[[ DATA FOR THE TASK open ]]

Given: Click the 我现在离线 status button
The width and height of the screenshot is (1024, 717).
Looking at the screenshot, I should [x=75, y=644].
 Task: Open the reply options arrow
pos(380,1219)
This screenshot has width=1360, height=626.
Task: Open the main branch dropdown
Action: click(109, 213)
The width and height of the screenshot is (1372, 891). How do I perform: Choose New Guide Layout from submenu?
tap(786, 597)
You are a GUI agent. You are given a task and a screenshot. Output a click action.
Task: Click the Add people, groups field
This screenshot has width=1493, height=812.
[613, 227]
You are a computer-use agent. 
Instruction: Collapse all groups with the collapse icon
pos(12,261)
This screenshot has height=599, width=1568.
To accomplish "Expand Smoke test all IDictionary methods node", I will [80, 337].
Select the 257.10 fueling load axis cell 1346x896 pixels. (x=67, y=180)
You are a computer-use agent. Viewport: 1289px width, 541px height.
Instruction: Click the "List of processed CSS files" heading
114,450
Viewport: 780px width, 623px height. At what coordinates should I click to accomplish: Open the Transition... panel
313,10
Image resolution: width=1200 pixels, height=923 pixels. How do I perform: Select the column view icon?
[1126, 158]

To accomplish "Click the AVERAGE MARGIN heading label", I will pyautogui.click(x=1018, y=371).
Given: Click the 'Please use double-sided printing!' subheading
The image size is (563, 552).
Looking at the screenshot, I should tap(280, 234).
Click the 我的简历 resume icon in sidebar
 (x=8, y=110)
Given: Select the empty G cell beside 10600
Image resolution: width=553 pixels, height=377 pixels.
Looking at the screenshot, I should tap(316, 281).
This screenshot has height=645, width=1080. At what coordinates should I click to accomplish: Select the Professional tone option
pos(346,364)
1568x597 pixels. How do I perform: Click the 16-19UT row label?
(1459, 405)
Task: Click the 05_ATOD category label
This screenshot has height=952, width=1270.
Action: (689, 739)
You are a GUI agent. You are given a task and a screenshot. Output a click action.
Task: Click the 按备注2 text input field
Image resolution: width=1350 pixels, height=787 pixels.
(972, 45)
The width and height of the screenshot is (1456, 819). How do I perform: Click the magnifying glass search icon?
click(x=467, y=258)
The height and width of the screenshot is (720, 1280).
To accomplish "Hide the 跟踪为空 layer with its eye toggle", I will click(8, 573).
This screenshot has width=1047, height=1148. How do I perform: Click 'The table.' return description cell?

[[ DATA FOR THE TASK closed ]]

TRY IT: For this exercise, gather every line of the data that contains the word "computer".

TASK SOLUTION:
You are a computer-use agent. 
You are a computer-use agent. Viewport: 1289px width, 541px height.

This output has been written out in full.